TASK OBJECTIVE:
From the data, return each line holding the word "agent".
........
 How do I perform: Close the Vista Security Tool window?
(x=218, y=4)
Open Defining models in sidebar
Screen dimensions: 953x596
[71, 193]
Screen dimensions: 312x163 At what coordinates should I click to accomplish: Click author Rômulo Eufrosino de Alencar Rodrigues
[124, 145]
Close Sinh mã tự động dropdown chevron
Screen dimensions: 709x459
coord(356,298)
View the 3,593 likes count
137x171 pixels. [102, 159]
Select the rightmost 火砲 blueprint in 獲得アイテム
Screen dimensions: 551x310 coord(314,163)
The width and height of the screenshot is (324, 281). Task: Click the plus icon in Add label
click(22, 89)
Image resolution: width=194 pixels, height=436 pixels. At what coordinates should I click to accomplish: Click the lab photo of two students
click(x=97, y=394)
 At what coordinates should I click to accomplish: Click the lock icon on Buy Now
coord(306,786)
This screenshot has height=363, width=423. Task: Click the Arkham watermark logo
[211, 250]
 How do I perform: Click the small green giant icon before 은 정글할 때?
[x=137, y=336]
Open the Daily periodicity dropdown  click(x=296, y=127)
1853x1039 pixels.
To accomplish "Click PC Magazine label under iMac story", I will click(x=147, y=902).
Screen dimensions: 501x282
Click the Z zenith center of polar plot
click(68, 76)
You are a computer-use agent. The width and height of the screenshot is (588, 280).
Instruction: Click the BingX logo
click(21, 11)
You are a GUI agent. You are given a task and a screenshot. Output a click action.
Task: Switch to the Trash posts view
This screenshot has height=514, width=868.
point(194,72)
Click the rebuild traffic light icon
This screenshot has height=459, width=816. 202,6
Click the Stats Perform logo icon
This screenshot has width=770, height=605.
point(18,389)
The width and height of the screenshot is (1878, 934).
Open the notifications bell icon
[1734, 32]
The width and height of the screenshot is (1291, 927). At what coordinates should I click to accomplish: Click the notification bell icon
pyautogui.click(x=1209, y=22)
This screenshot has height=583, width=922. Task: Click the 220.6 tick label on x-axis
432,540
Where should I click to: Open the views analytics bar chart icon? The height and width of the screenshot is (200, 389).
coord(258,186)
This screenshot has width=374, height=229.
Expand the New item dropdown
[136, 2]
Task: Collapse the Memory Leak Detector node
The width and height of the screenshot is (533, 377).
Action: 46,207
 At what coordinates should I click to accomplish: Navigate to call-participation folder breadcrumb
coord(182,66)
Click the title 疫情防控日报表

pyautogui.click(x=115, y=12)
........
TASK RESPONSE:
You are a computer-use agent. The width and height of the screenshot is (588, 280).
You are a GUI agent. You are given a task and a screenshot. Output a click action.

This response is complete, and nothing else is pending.